Credit rating agency Fitch Ratings Monday revised downward India’s outlook to “negative” from “stable” owing to corruption and inadequate reforms.
It, however, affirmed the country’s long term foreign and local currency issuer default ratings (IDR) at “BBB-“.
“India faces an awkward combination of slowing growth and still-elevated inflation. Real GDP (gross domestic product) grew just 6.5 percent yoy (year-on-year) in FY2011-12 (end-March 2012), down from an 8.4 percent rise in FY 2010-11,” Fitch said in a statement.
“India also faces structural challenges surrounding its investment climate in the form of corruption and inadequate economic reforms,” it said.
According to Fitch, the outlook revision reflects heightened risks that India’s medium- to long-term growth potential will gradually deteriorate if further structural reforms are not hastened, including measures to enhance the effectiveness of the government and create a more positive operational environment for business and private investments.
The “negative” outlook also reflects India’s limited progress on fiscal consolidation and, in particular, on reducing the central government deficit despite improvement in the financial health of state governments, Fitch said.
“Against the backdrop of persistent inflation pressures and weak public finances, there is an even greater onus on effective government policies and reforms that would ensure India can navigate the turbulent global economic and financial environment and underpin confidence in the long-run growth potential of the Indian economy,” said Art Woo, director in Fitch’s Asia-Pacific Sovereign Ratings group.
Fitch forecast real GDP to rise 6.5 percent yoy in FY13, down from a previous projection of 7.5 percent. Headline wholesale price index (WPI) rose 7.6 percent yoy in May 2012, up from 7.2 percent yoy in April.

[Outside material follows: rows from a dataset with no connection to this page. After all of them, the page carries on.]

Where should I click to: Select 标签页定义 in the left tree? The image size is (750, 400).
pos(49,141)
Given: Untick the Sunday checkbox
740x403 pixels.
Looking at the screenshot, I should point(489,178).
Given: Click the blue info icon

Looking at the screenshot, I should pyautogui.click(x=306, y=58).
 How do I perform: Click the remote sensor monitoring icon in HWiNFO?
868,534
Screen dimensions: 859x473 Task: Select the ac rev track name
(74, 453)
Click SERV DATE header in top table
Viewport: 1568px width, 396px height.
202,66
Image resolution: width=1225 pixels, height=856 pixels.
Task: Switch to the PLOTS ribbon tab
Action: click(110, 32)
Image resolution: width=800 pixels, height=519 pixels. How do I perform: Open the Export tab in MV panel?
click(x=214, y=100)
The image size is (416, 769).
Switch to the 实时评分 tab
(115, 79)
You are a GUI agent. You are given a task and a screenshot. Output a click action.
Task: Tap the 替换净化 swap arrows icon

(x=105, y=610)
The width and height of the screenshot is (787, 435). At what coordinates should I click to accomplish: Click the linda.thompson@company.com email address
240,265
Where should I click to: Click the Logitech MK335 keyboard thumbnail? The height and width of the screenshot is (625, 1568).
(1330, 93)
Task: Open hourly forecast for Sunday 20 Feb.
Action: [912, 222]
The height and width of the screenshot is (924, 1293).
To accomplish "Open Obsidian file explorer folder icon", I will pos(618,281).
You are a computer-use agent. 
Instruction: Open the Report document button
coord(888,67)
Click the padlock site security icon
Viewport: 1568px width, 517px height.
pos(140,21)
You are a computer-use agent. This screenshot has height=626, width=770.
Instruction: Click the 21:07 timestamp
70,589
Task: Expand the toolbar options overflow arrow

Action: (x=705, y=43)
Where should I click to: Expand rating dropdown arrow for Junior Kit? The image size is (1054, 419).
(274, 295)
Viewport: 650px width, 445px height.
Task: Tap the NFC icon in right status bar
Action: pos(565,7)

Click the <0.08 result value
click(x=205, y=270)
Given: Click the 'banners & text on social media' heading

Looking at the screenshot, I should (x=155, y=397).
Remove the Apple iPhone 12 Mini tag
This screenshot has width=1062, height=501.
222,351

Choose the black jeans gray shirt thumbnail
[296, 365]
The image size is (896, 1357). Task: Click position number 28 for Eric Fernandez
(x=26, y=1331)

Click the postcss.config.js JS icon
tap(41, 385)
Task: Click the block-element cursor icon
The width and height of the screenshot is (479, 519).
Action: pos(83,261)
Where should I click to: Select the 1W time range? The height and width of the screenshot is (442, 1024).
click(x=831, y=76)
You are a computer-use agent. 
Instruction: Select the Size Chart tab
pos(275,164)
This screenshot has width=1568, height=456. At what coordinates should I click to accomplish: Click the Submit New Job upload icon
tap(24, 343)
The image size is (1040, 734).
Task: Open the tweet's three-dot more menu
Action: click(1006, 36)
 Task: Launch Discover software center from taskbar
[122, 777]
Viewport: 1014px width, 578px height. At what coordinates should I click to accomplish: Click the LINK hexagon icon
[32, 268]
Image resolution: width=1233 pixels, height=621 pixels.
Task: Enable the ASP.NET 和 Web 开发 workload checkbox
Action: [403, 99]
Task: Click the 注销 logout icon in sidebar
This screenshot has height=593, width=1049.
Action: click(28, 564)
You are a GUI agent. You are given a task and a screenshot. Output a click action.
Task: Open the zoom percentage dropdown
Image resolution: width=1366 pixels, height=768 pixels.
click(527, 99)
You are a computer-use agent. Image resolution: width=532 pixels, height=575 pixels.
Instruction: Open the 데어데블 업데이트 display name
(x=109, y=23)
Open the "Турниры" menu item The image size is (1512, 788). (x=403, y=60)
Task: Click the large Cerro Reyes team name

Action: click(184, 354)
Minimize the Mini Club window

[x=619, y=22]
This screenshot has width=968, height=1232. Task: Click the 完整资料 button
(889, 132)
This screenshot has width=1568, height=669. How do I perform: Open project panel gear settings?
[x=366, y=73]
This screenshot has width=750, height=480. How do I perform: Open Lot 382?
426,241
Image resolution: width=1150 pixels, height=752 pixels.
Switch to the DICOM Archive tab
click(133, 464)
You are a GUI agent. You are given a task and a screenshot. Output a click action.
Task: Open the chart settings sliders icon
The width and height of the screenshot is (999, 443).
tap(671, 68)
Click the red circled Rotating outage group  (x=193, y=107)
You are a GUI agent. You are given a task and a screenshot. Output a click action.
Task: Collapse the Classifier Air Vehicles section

Fitch is projecting WPI to rise by an average of 7.5 percent in FY2012-13 which, though lower than the 8.8 percent rise in FY2011-12, continues to be higher and stickier than Fitch previously expected, diminishing scope for monetary policy flexibility.
India’s public finances are a key rating weakness compared with other “BBB”-rated sovereigns, which constrains scope for fiscal policy flexibility.
Noting the government has repeatedly delayed reforms to the tax and subsidy systems, Fitch said that the confluence of weaker economic growth and a large subsidy bill means India will likely miss its 5.1 percent of GDP deficit target for FY2012-13. Fitch expects it to be 5.6 percent-5.9 percent of GDP.
General elections due in early 2014 could see politically driven pressure to loosen fiscal policy, which could further weaken India’s public finances relative to peers, it added.